Cada vez que llueve una sensación de tibieza infinita invade mi alma. Es como si me visitaran todas mis lluvias juntas. Aquellas de cuando era niña, de vacaciones en Cochabamba y que escuchaba en absoluto silencio, acostada en el sillón verde de mi casa, esperando estremecerme con algún trueno.
Las del Chapare, que me asustaban cada vez que un rayo parecía recorrer los pueblos unos metros hacia el vientre del monte.
Las de Santa Cruz, pobrecitas despreciadas, porque inundaban la ciudad hasta hacerla intransitable y significaban un problema. Con los dos enanos chiquitos, las gotas de agua eran presagio de un día difícil, pues seguro la empleada no podría llegar.

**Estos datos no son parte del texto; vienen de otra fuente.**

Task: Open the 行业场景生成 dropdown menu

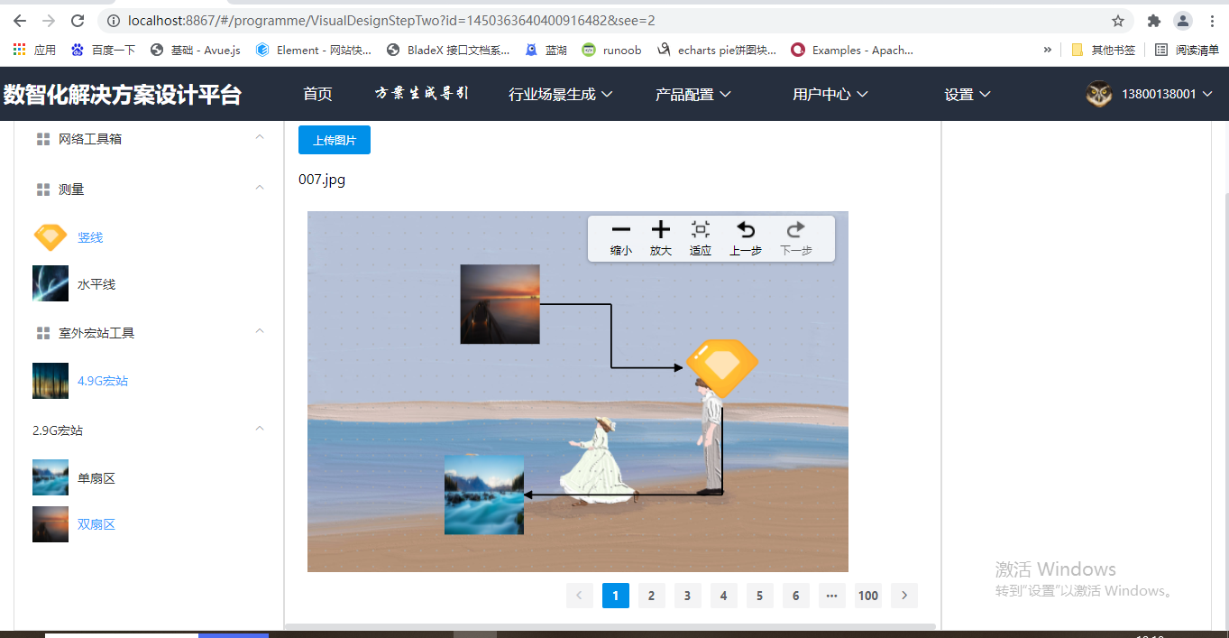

Aquella entrañable de Villa Tunari, que yo recibí con los brazos abiertos dejando que empapara mi ropa.
Las que me hicieron agradecer a la vida el deleite de escuchar cómo caían al golpear con la tierra, sensación que había olvidado de tanto vivir en departamentos.
Las que me acompañaron purificándome de la rabia y el dolor el año pasado.
Y estas últimas, que miro con serenidad, como arrebatándole a mis días un momento de sosiego, una bocanada de aire puro, un inexplicable alivio al dolor que tengo en los huesos y mucha paz de origen desconocido.